Print nothing but the lines below starting at the line that holds "Marketing (101, 2333)" and ending at the line that holds "066 81 07 400 (35, 2455)", including both, each exactly as written.

Information:
***

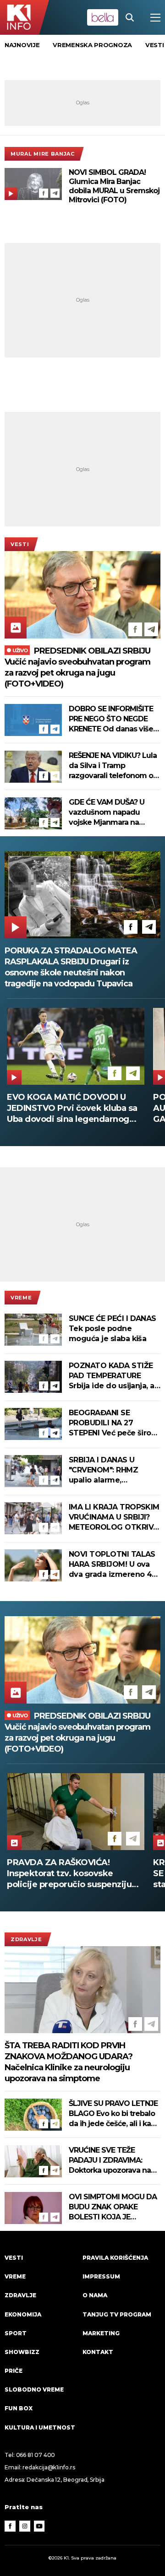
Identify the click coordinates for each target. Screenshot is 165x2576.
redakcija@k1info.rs (48, 2467)
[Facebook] (43, 193)
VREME (21, 1297)
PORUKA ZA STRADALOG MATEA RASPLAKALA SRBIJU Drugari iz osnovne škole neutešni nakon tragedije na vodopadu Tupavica (71, 967)
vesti (154, 45)
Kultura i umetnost (40, 2427)
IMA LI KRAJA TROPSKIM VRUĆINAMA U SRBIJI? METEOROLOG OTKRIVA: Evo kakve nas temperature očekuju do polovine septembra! (114, 1517)
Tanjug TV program (116, 2314)
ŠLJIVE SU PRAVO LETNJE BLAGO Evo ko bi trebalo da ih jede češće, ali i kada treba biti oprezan (114, 2114)
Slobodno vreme (34, 2389)
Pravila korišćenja (115, 2257)
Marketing (101, 2333)
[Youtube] (39, 2526)
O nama (94, 2295)
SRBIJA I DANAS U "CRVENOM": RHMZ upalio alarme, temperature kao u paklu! (103, 1470)
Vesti (20, 544)
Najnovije (22, 45)
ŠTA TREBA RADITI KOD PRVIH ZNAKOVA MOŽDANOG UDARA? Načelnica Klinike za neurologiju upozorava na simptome (68, 2062)
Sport (16, 2333)
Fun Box (19, 2408)
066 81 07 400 (35, 2455)
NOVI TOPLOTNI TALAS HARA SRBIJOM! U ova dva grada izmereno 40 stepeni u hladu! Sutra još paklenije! (113, 1565)
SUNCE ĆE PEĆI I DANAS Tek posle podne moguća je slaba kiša (112, 1328)
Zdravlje (26, 1939)
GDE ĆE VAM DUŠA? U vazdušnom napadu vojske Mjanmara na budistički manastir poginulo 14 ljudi (106, 813)
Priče (13, 2370)
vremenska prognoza (92, 45)
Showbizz (22, 2352)
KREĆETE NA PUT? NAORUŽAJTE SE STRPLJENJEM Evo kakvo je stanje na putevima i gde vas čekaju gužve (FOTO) (75, 1873)
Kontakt (97, 2352)
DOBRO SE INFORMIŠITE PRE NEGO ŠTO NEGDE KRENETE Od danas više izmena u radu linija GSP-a (113, 719)
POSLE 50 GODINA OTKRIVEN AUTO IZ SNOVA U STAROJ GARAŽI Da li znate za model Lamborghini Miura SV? (68, 1108)
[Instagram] (24, 2526)
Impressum (101, 2276)
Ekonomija (23, 2314)
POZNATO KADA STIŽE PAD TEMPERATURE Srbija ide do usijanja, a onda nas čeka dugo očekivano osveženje (111, 1376)
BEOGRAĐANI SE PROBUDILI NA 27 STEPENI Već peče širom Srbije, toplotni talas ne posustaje (114, 1423)
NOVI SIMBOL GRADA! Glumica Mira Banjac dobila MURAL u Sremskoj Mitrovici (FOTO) (114, 186)
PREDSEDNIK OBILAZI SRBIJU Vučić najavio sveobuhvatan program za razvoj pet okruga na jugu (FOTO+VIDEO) (77, 667)
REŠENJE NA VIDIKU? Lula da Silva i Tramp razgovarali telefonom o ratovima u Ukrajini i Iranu (113, 766)
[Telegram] (55, 193)
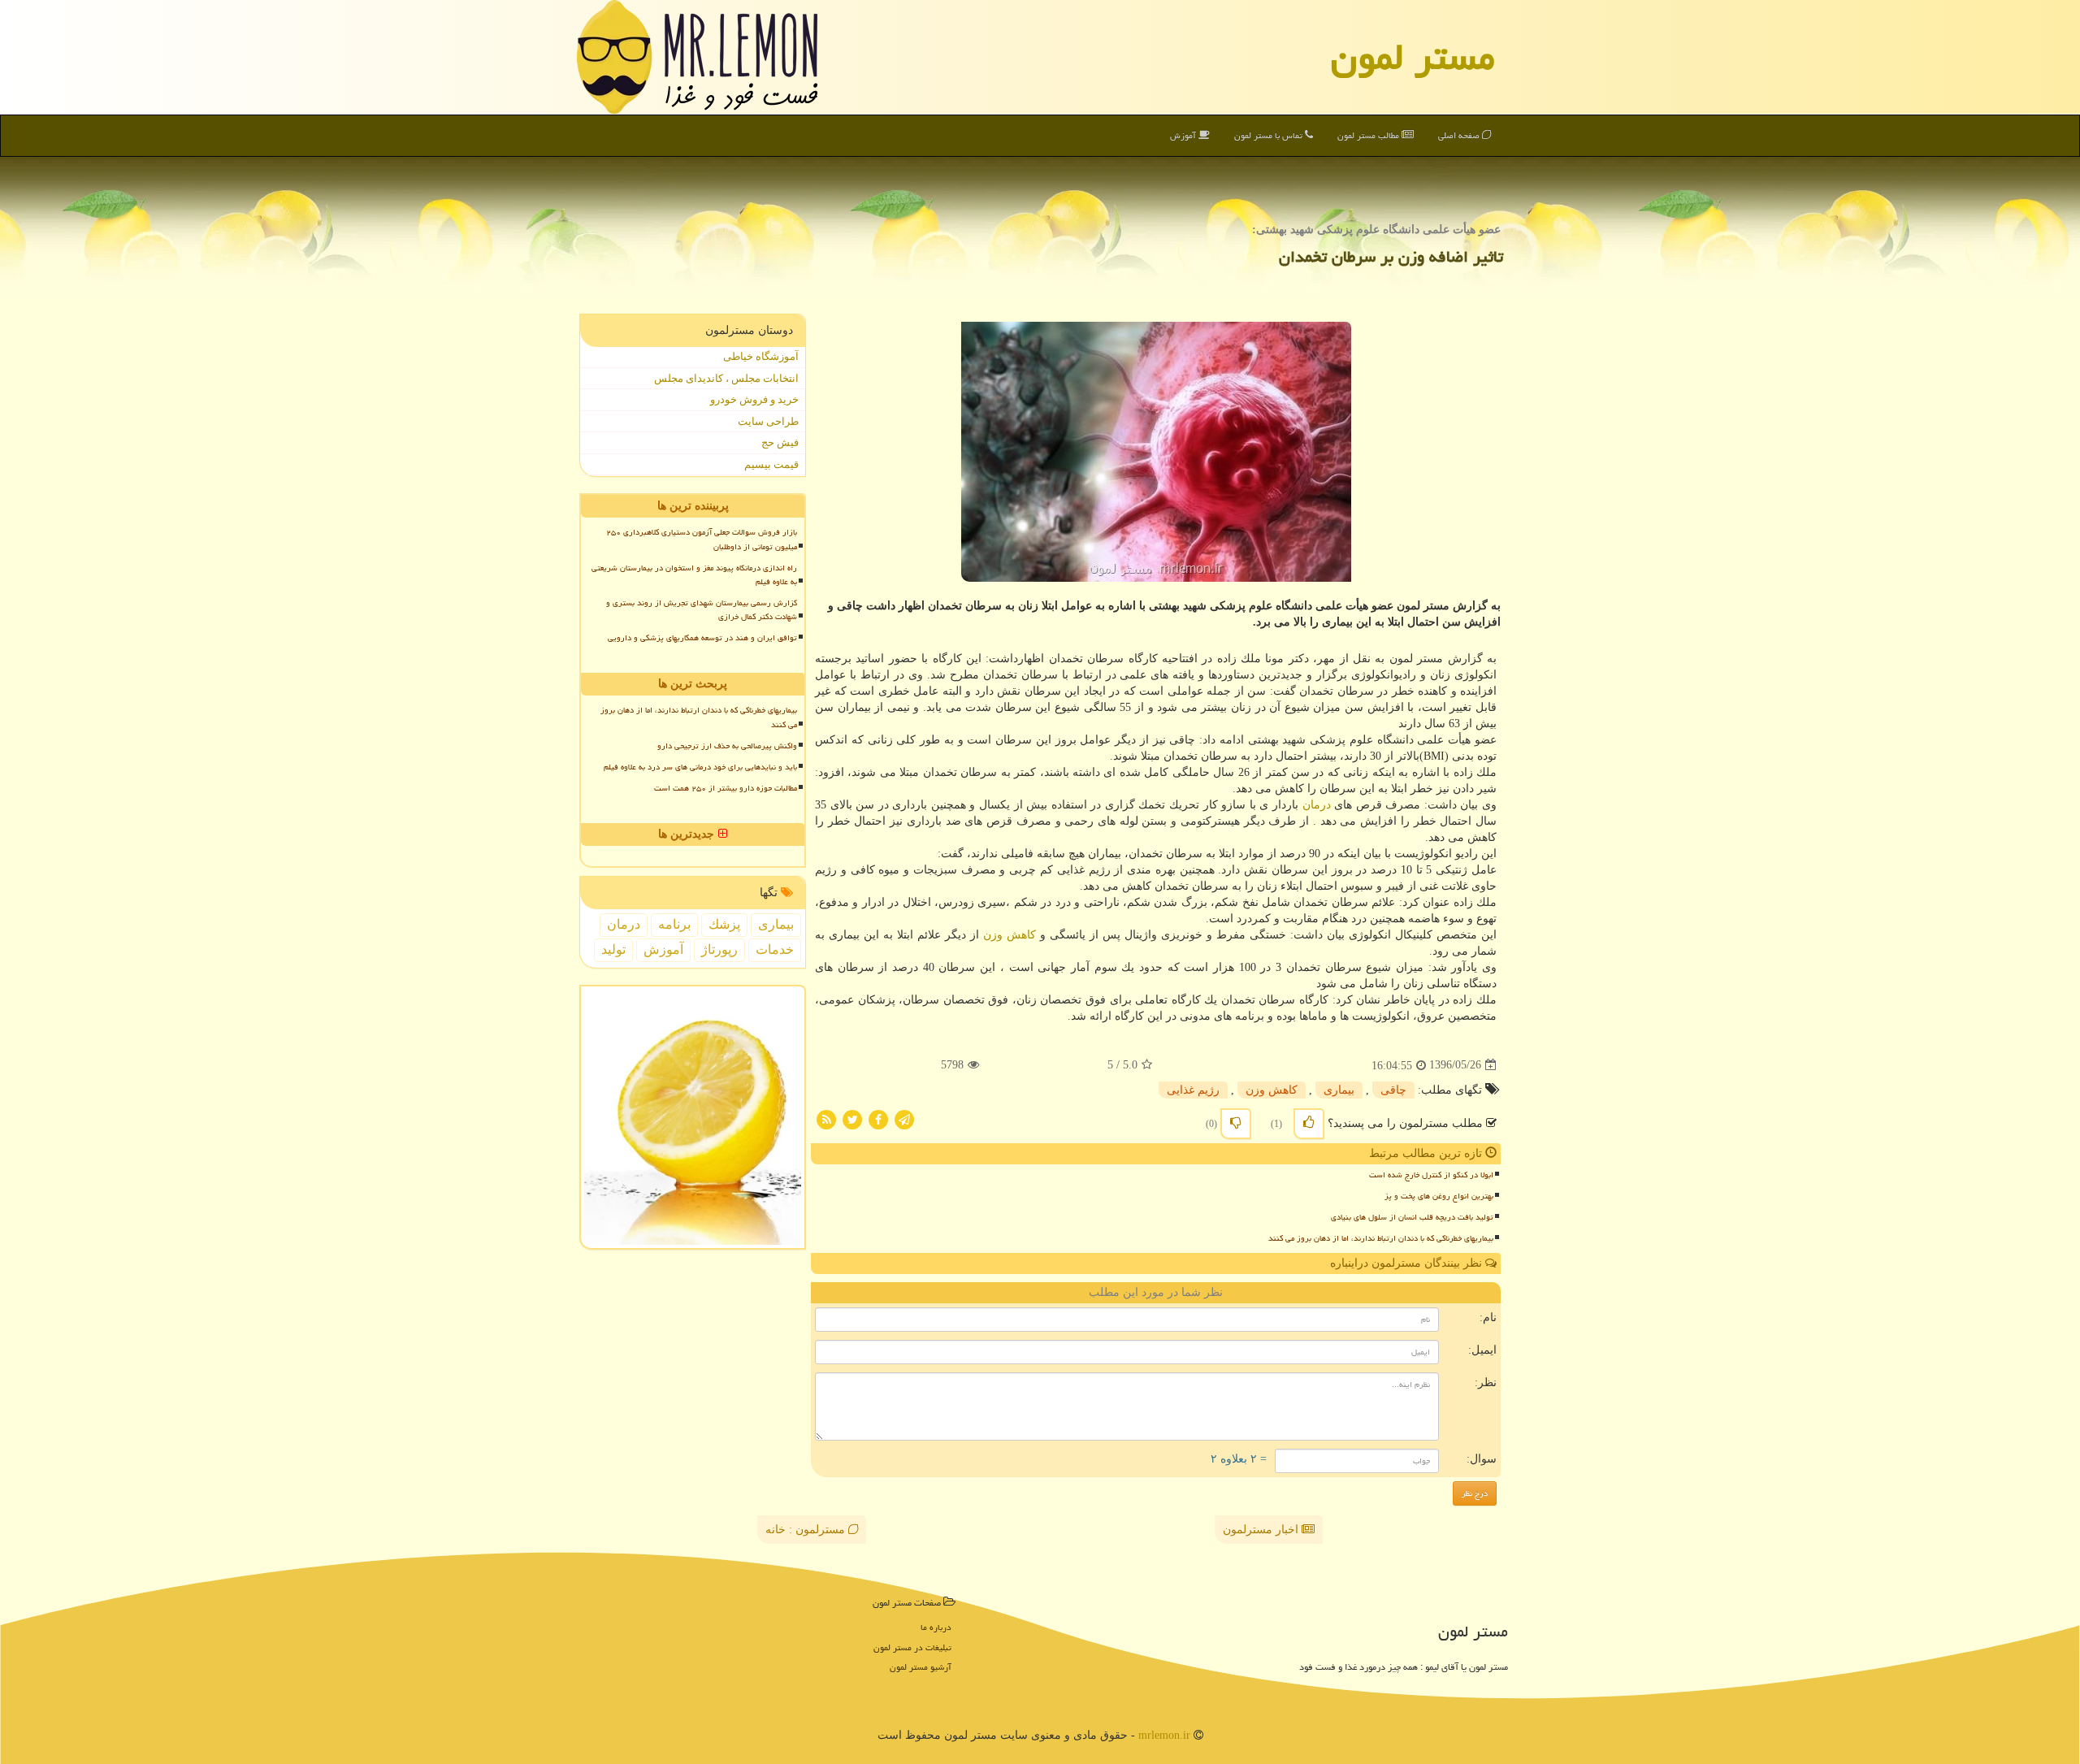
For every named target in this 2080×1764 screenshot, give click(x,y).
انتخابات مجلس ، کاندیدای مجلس (726, 378)
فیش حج (780, 442)
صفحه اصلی (1460, 135)
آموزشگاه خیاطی (761, 356)
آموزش (1184, 135)
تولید (613, 949)
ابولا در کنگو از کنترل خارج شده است (1431, 1175)
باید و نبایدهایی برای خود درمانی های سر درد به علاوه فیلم (700, 767)
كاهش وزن (1009, 935)
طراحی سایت (768, 421)
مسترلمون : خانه (806, 1529)
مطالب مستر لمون (1369, 135)
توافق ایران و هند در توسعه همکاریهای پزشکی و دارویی (702, 638)
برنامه (674, 924)
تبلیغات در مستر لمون (912, 1647)
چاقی (1393, 1090)
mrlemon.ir (1164, 1735)
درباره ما (936, 1627)
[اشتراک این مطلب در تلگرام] (904, 1118)
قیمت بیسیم (771, 464)
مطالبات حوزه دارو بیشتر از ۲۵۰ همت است (725, 788)
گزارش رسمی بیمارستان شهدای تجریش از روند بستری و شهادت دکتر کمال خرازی (701, 610)
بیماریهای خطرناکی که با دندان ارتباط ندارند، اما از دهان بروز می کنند (1380, 1238)
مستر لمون (1413, 57)
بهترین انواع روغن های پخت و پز (1438, 1196)
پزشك (724, 924)
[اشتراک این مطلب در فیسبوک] (878, 1118)
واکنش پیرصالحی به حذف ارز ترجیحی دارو (727, 746)
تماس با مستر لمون (1269, 135)
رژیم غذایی (1193, 1090)
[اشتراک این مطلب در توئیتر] (852, 1118)
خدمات (775, 949)
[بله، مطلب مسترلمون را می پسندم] (1309, 1123)
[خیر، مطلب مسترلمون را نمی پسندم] (1235, 1123)
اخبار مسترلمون (1262, 1529)
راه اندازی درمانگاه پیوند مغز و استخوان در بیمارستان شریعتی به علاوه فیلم (694, 575)
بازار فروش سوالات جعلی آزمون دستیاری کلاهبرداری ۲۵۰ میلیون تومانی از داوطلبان (701, 539)
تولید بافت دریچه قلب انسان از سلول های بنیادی (1412, 1217)
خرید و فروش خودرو (754, 399)
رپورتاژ (719, 949)
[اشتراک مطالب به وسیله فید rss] (826, 1118)
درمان (1316, 805)
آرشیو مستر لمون (920, 1666)
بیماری (1339, 1090)
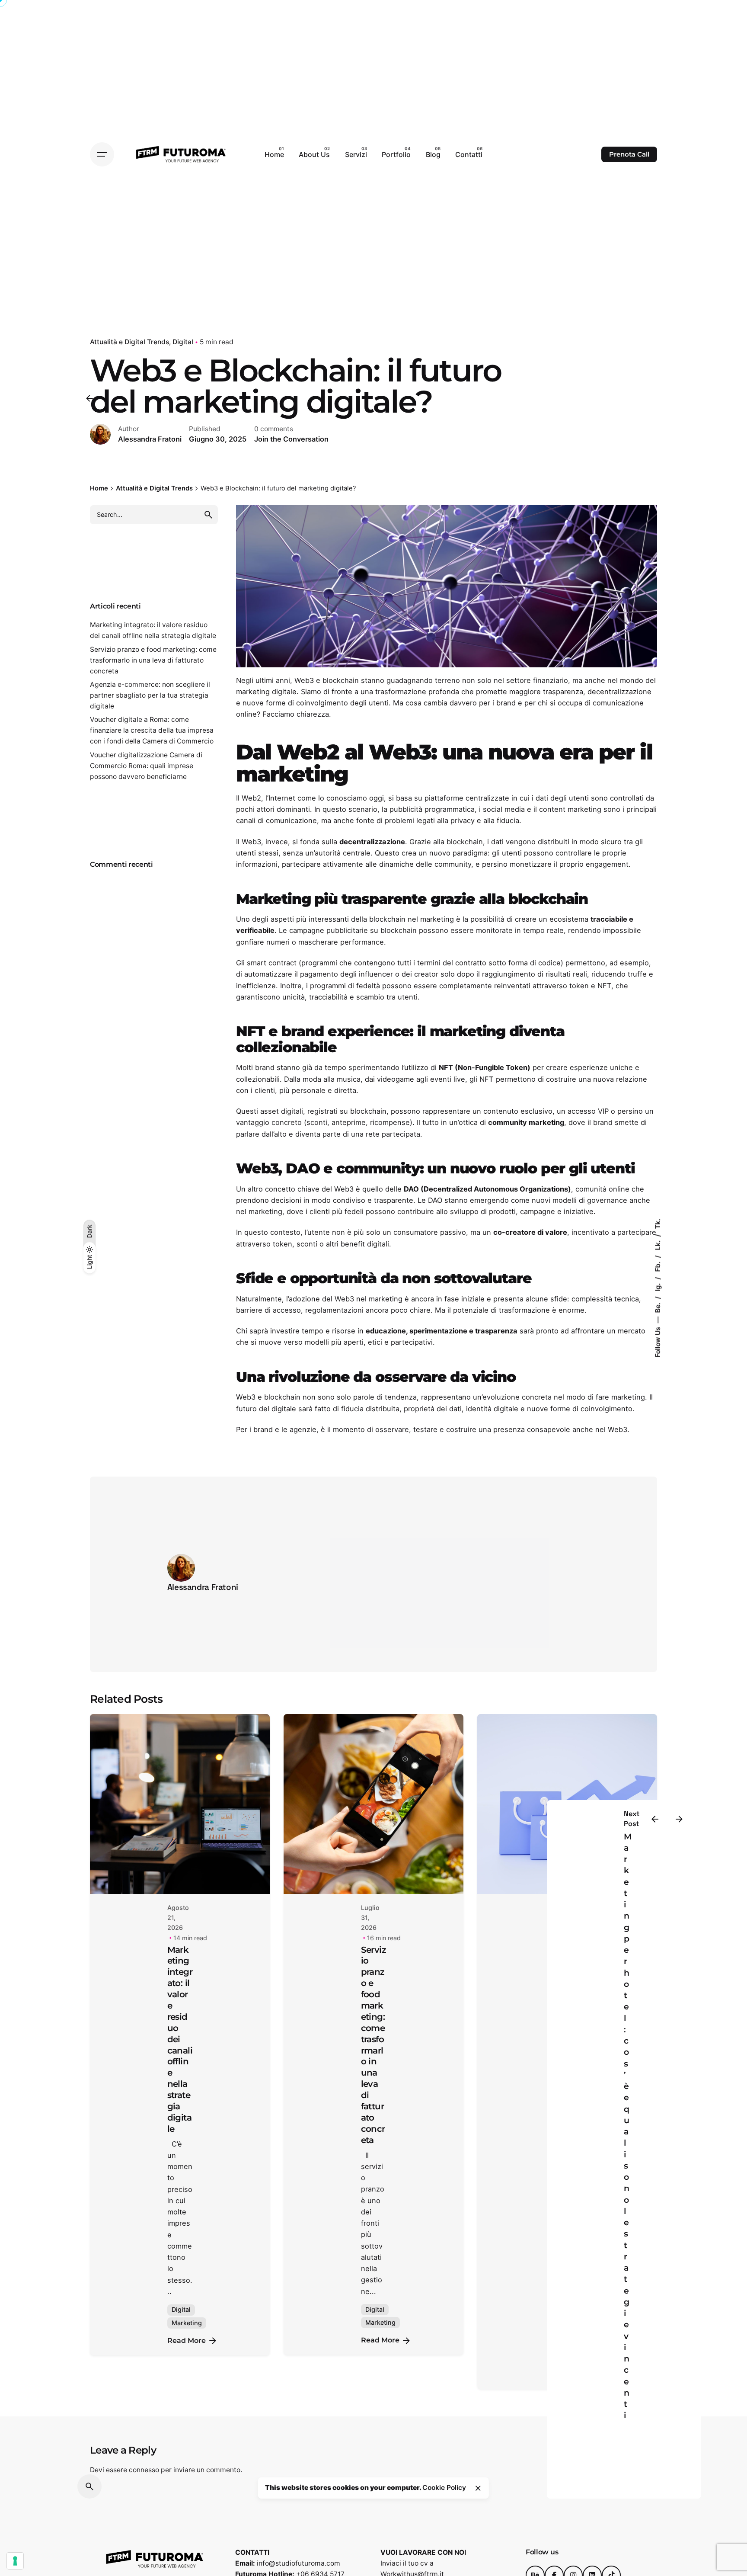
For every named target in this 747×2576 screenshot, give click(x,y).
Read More (186, 2340)
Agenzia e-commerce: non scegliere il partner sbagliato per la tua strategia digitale (150, 695)
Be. (658, 1307)
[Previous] (655, 1819)
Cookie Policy (444, 2487)
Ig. (658, 1286)
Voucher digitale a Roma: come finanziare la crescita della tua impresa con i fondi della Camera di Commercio (152, 730)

***

Result of the exercise:
Marketing (101, 2333)
[Youtube] (39, 2526)
O nama (94, 2295)
SRBIJA I DANAS U "CRVENOM": RHMZ upalio alarme, temperature kao u paklu! (103, 1470)
Vesti (20, 544)
Najnovije (22, 45)
ŠTA TREBA RADITI KOD PRVIH ZNAKOVA MOŽDANOG UDARA? Načelnica Klinike za neurologiju upozorava na simptome (68, 2062)
Sport (16, 2333)
Fun Box (19, 2408)
066 81 07 400 (35, 2455)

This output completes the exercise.